130キロのマシンから速球が勢いよく弾き出される。

若葉はゆったりとした構えのまま、力むことなくバットを振った。

ボールがバットの上をかすり、後方のネットにめり込んだ。

「当たった」

正樹は目を見開いた。信じられなかった。あのボールを当てたのだ。

若葉は「少し下だったか」と呟いた。

そしてバットを構え直した。

次のボールが来た。130キロの速球だ。

今度はバットがボールを捉えた。

力のないボテボテの打球だが、前に飛んだ。

「嘘だろ」

と正樹は小さく声を出した。

若葉は振り返って「どう?」と笑った。

「すげえ」

若葉は130キロのボールに一度も空振りをしなかったのだ。

正樹は野球少年のプライドを傷つけられた気分になった。女に負けてたまるかと思った。若葉と入れ替わって、130キロのゲージに入った。

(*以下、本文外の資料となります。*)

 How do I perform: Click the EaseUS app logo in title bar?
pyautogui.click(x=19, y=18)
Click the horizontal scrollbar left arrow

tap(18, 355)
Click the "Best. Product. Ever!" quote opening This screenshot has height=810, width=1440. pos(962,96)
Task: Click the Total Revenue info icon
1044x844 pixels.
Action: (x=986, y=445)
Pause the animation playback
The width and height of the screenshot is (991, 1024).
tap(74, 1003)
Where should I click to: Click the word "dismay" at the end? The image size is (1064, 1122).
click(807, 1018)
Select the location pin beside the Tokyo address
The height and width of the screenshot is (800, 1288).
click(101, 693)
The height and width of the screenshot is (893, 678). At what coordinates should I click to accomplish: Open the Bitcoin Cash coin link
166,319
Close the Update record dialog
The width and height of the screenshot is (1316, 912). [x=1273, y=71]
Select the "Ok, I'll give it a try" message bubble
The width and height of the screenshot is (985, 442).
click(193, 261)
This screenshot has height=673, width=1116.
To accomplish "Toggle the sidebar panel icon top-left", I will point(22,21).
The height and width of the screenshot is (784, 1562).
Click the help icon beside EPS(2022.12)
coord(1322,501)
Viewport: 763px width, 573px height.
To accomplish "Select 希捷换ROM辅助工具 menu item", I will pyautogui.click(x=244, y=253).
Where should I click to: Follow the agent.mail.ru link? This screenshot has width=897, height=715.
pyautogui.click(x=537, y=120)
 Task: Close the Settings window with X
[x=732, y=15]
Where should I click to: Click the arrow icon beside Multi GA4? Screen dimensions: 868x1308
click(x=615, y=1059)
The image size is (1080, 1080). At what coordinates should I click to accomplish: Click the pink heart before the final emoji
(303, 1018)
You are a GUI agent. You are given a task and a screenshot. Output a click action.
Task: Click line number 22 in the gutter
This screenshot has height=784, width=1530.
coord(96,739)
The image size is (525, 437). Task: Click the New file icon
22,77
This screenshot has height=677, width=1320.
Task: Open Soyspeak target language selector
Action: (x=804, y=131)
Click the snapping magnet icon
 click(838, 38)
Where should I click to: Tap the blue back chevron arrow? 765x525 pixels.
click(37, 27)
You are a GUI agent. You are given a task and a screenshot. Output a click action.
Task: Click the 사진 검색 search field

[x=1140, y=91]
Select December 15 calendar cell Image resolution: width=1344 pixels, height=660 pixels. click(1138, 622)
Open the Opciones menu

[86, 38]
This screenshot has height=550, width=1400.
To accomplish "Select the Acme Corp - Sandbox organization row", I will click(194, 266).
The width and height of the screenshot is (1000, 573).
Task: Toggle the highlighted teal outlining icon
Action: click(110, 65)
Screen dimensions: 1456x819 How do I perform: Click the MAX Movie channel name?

しかし、ファールチップが何回かあっただけで後はすべて空振りだった。

振っても当たる気がしなかった。

意気消沈してゲージから出ると若葉が言った。

「ようはタイミング。コツさえ覚えれば誰でも打てるのよ」


正樹は久しぶりに130キロのゲージに入って、三ゲーム打ち込んだ。

たった三ゲームなのに、かなりバテた。

夏の大会以来、運動をしていない。

明日から少しトレーニングするぞ、と正樹は決意した。